Note that “paths” in this context are all data instance paths, not archetype/templates paths.

EDIT: lot of words changed from typing on the cellphone, now fixed, sorry.

thomas.beale · 8 December 2021 19:22

Just to re-iterate a very old point: the intended structure of the content of EHR.directory or EHR.folders is just trees of FOLERs containing refs to COMPOSITIONs (and maybe other things). The whole structure in each case is versioned, just as if it where a CLUSTER/ELEMENT tree. The formal type of the top-level object is therefore VERSIONED_FOLDER, but it doesn’t contain VERSIONED_FOLDERs or any other esoteric structures inside - it’s just single VERSIONED_OBJECT container with each VERSION being a tree structure.

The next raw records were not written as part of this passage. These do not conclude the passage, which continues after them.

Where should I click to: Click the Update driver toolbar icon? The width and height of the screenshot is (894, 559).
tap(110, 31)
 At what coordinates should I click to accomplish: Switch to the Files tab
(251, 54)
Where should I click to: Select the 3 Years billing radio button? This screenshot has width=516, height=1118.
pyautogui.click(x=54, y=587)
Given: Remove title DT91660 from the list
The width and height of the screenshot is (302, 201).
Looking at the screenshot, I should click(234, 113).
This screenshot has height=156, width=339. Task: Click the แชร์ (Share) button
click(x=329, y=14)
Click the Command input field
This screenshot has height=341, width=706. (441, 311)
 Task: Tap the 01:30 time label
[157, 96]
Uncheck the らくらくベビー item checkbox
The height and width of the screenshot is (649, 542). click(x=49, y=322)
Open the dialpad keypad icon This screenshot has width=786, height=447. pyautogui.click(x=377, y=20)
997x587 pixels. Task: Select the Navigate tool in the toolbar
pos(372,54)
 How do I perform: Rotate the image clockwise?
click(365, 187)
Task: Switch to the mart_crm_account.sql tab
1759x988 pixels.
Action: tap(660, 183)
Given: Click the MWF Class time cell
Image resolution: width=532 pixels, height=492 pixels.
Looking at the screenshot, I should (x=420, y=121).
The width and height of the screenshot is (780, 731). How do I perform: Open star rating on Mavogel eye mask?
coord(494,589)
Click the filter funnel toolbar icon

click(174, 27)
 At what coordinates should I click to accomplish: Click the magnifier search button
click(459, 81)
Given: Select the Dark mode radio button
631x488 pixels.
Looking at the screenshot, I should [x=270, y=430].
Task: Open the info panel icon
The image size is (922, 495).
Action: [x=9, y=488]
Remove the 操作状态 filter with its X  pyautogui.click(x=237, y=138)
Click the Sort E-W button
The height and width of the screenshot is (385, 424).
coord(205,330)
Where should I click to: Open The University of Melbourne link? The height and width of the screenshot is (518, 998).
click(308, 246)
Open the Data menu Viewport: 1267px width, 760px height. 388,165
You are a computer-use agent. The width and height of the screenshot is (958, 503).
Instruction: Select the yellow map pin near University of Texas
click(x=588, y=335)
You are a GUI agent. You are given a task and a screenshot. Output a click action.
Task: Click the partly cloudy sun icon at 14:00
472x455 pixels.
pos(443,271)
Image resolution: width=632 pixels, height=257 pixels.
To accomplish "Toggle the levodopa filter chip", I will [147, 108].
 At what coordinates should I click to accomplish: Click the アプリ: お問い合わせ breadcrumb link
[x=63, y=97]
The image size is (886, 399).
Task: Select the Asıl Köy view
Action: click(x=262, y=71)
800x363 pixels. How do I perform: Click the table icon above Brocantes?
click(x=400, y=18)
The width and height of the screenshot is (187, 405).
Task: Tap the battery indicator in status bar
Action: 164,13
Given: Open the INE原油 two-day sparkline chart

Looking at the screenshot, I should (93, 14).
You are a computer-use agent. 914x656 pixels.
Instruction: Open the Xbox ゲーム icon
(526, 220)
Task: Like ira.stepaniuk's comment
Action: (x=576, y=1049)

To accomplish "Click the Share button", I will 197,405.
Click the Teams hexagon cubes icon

When doing a commit, the current semantics are that a new version of the tree is committed. Now, an implementation might store this as diffs (like Git does). In a smarter API, we could enable a ‘commit_change()’ kind of operation, which would be some structure or transaction that changes the tree, rather than having to supply the changed tree.

If you look at it like this then quite a few of Pablo’s operations become ‘diff’ operations, and a simpler API interface can supply the same semantics, e.g.:

commit_change (op: enum OP_NAMES, args: ...)

which then gives the ability to do things like:

commit_change (op: REMOVE_PATH, old_path: "/path/to/remove")
commit_change (op: RENAME_PATH, old_path: "/path/to/rename",  new_name: "new_name")
commit_change (op: MOVE_PATH, old_path: "/path/to/old",  new_parent: "/path/to/new/parent")
commit_change (op: ADD_PATH, target_path: "/path/to/parent",  new_child_path: "/x/y/z")
commit_change (op: ADD_ITEM, target_path: "/path/to/target",  new_item: Composition1)

There are many variations on this idea - to be discussed, if there is interest.

pablo · 8 December 2021 20:13

@thomas.beale I understand your examples, my proposal is something like that, though I don’t like the idea of single interface for multiple operations encoded as parameters. IMHO it is simpler to define and implement single operations for each purpose.

thomas.beale · 9 December 2021 16:06

I don’t mind too much either way - am just providing it as a technical possibility for discussion.